高血压病是最常见的慢性病,是心脑血管病最主要的危险因素,致残、致死率高,给患者和家庭带来沉重的负担。国内外实践证明,有效控制患者血压,可明显减低心脑血管病发生率,显著改善患者的生存质量。然而血压控制受多种因素影响,依从性差是最重要因素[6]。高血压病患者出院后,如果得不到有效的延续护理,治疗依从性会降低,导致血压控制不稳,生存质量就会受到影响。因此,重视高血压病患者出院后的延续护理尤为重要。延续护理是指由医院转移到家庭过程中所提供的护理照顾[7]。延续护理能够及时了解患者出院后的遵医行为和治疗效果,为患者及家属提供各种医疗信息和心理支持,有针对地采取护理措施,充分调动患者及家庭系统的主观能动性,提高自我管理能力和治疗依从性,提高血压的控制率,并且做到合理膳食、适量运动。本研究显示,研究结束时,与对照组比较,研究组患者血压、体重指数、血清胆固醇、低密度脂蛋白、尿酸水平明显降低,差异有显著性;本研究结果显示,在随访期间,对照组有1例患者因上消化道出血住院治疗,新发2型糖尿病1例,研究组无上消化道出血及新发2型糖尿病病例,提示延续护理干预有助于改善患者代谢指标及降低血压、体重,减少药物的不良反应,因此有可能防止或延缓高血压病患者动脉粥样硬化的发生、发展。在随访期间,对照组有2例患者因脑梗塞住院治疗,研究组无患者出现心脑血管事件,提示延续护理干预可能有助于减少高血压病患者心脑血管事件发生率。

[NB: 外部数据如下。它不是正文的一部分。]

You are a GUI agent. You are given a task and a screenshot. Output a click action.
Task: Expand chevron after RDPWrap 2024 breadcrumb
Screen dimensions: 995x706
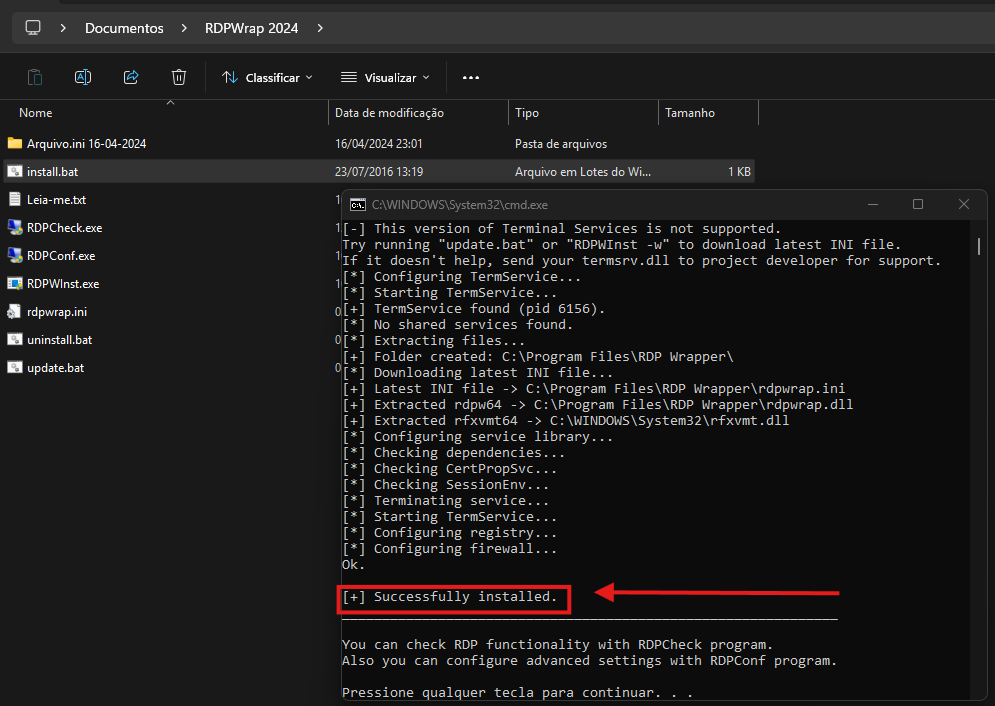(x=320, y=28)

高血压由于其潜在的心脑血管事件及靶器官损伤的发生,不仅会给患者躯体造成影响,对心理和生活也会带来一定程度的影响,引起患者的焦虑、抑郁等负性情绪反应。负性情绪影响患者血压控制,促进动脉粥样硬化的进展,有时导致患者放弃治疗,放大患者的不适感,从而影响高血压综合治疗的效果,甚至对疾病预后产生不良影响,进而影响患者生活质量。通过延续护理,对高血压病患者心理状态的改善和康复可起到积极的作用。医院应与家庭、社会一道帮助患者改善焦虑、抑郁情绪,保持健康、乐观的情绪,以积极、乐观的心理状态对抗疾病,继续实现生命价值和社会价值。本研究显示,通过延续护理干预,能明显降低社区高血压病患者焦虑、抑郁水平,提示延续护理干预可能是改善社区高血压病负性情绪的有效手段。
我国目前高血压病患者达到2亿,且患者年龄趋于年轻化[8]。因此,要提高高血压病患者的生活质量,仅仅依靠医院诊疗是远远不够的,社区护理工作者对高血压病患者开展健康教育是非常必要的。社区护士对高血压病患者进行延续护理,提高社区护士对高血压病患者的管理能力,增加患者心理上安全感,提高患者治疗依从性,将有助于提高高血压病患者的血压控制率和生活质量。
总之,对社区高血压病患者进行延续护理干预,将可能改善患者代谢指标水平及负性情绪。